Stan Gerding

Dear Grandson: Lab School and Little League

(Pixabay)

In his latest “Dear Grandson,” Stan Gerding talks about teaching Lab School, being summoned to his son’s school (again), and Little League.

 

Dear Grandson,

We had to find another place to live. I went to the Navy Housing office to see how long it was going to take to get into Navy housing and I was told it would be another year. I found a townhouse in Tierrasanta to rent and it was very nice with a pool and tennis courts, a little pricey but I was able to swing it. Murphy Canyon was right down the street, which was Navy housing, so I signed a one-year lease thinking we’d get in there after that.

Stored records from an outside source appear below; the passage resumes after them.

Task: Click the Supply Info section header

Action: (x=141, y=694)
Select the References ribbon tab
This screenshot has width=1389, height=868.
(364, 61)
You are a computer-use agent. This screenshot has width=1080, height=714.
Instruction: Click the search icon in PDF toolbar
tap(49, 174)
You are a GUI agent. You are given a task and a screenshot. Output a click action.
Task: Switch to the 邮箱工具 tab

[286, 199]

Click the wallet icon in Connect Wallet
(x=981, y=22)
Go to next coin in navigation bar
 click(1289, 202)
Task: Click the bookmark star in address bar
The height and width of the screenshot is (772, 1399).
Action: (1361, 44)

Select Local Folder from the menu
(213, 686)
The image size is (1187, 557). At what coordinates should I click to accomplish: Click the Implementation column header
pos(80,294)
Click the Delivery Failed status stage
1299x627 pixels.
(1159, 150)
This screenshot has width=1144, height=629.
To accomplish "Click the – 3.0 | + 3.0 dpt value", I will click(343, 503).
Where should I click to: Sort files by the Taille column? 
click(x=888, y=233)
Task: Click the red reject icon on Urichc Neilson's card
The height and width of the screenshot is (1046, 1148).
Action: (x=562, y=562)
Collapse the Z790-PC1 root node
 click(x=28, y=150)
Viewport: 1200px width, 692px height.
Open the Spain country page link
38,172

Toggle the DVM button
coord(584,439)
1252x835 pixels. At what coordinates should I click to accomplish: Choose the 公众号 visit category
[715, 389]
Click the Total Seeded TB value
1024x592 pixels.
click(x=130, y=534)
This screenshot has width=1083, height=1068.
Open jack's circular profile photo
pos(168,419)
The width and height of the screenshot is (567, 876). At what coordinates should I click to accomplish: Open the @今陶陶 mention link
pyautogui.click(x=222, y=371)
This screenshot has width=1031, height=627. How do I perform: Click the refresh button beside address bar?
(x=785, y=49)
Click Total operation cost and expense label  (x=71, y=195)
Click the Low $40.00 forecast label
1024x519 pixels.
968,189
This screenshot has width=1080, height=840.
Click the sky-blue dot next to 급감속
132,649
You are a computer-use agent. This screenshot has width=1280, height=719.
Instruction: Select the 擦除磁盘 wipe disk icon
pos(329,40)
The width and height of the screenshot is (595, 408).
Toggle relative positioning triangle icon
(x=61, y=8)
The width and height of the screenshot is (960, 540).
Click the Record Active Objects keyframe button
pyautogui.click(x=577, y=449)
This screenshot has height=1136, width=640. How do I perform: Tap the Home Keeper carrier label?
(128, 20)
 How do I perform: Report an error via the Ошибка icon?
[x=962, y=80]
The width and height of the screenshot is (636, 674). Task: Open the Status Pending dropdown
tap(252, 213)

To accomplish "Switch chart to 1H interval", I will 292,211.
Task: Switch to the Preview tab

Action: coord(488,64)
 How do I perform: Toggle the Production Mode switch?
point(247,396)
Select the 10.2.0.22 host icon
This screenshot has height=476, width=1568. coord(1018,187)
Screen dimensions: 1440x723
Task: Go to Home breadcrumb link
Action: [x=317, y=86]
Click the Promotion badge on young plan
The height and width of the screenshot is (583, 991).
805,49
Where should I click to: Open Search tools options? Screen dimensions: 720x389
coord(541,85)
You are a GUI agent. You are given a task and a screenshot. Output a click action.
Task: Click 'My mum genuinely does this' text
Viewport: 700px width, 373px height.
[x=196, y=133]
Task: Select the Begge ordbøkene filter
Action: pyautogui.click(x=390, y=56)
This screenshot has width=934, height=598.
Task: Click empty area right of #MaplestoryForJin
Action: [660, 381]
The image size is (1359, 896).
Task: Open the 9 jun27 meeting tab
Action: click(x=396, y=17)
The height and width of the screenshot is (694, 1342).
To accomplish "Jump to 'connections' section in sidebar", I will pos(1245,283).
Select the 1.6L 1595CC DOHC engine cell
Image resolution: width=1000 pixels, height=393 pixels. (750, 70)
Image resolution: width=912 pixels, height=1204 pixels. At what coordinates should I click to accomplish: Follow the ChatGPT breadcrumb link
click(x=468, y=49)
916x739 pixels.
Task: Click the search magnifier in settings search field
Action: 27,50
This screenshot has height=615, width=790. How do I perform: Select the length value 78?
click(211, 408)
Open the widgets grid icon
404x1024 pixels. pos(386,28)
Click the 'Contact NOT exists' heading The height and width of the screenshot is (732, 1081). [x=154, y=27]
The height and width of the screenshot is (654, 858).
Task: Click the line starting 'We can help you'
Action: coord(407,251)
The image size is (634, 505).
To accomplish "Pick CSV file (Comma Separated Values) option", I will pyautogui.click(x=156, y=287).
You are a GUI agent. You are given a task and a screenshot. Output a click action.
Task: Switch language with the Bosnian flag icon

Bud was able to finish the school year in Mira Mesa and then he would be going someplace in San Diego the next school year. We investigated the school system and found that if we sent Bud to the voluntary integration program that he would be able to go to a magnet school that specialized in certain areas of academia. There was a school that had very good math and science programs called Encanto Elementary grade 4-6, but he would have to be bussed to that school. Plus, this school was in a very rough neighborhood. So, we talked with Bud about that and he seemed very excited about riding the school bus. Next would be a visit to the school.

I started my first class of Blood Banking and I couldn’t believe how many in the class already had bachelor’s or associate degrees. I knew they would take me to task and ask all kinds of questions. This was good for me, because the more they asked, the more I would have to research the topic, would mean the better instructor I would become.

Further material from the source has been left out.